Among the synaptic sparks: the reduction of duree, the deliberative process generating its own narrative development (which would include the quest for a representative political leader, along with the wannabe representative's representations about her/his representativeness, the discussions with voting peers vis a vis said representations, the internal processing of same along with the discussions, the impressions, affective states, responses to political ads, spin, off the cuff remarks, party affiliation, social and ethnic quotients, policies, degree of estimated effectiveness of the candidates, hair, humor, impact various taboos that grow daily in size and variety, seeming mental stability and the like, all subjected to algorithmic review by the mental black box hibernating some decision which is destined to be carried not only to the ballot box, but beyond it to the arena in which representational democracy is allegedly carried on), following the narrative arc to its issue, i.e., the vote made flesh, Servant of the Vox populi...

[the reduction of that] to

the single stabbing finger on the touchscreen, collapsing into a single jerk what was, hitherto, the result of "democracy's 2.5 millennia evolution."

Very much what Walter Benjamin saw in his essay on motifs in Baudelaire, who was fascinated with the acts of gaming: the throw of the dice, the laying down of the bet, the mechanical, repetitious act of the gambler whose entire intercourse with fortune has come down to one roll, one slam of the slot, one shot, fired, it must be said, not so much at random, as at the random

death and his diminutives, the clock and the seasons
now mute and powerless to count the ways


Brian continues: Or, something along those lines.
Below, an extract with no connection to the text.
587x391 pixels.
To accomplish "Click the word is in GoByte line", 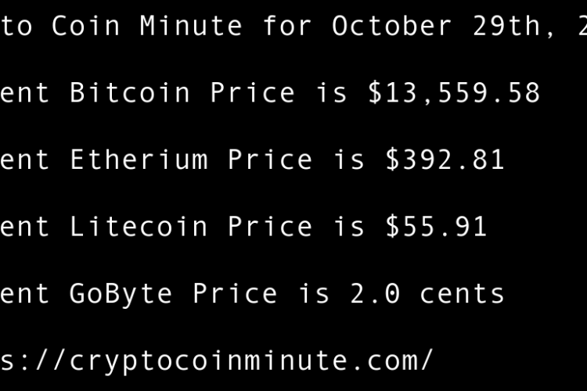I will tap(314, 294).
When the complexity of the symbol is reduced there is a transference of power. Where there was an opening up, there is a shutting down.
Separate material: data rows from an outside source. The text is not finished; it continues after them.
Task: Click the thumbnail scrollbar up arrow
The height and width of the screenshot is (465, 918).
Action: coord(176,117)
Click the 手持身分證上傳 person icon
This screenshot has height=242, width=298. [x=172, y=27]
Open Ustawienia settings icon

Opening and shutting in the same gesture, the rhythm of the automaton, the assembly line worker making nothing but the same gesture again and again, the whole of human creativity and labor reduced to a one-armed bandit in a Las Vegas toilet.

Brian is talking of the mode of the symbol, and its reduction. The symbol, the prime modality of art and politics, the rich and connotative dimension in which we have synthesized the "subjective" and "objective" worlds, flattened into gestural stutter: vote, void, vuoto. This acceleration of something that once had the luxury of time and development, this compression into a mute, powerless thing to be counted only the way the dead are toted up, listlessly, the mindless thump of Diebold machines
And for those that have a way with the manipulation of symbols and language - an audience of the literally minded is more easily swayed than a pack of children at a Punch and Judy Show.
The symbol reduced becomes a puppet, void of vow, intent, aim. The voiding millions, arms extended, stabbing at names on machines whose results in turn are the puppets of programmers nowhere near these theaters, is the discourse of representational democracy.

Which might be something for the Happy Tutor and Timothy Burke, among others, to ponder as they deliberate upon the fate of rational discourse in the day. It has accelerated. Become another sort of thing. A missile, a gamble, forgetful of its origin and heedless of its end.

As Benjamin noted in this citation from Alain:
The basic principle . . . of gambling . . . consists in this: . . . that each round is independent of the one preceding . . . . Gambling strenuously denies all acquired conditions, all antecedents . . . pointing to previous actions; and that is what distinguishes it from work.
it was the cry of a lone Mallard,
lost from the Mallard Convention,
crossing the busy street without a crosswalk.

[Thanks and apologies to Ray Sweatman for the title of this post & riffs & and getting his name wrong. Sheesh.]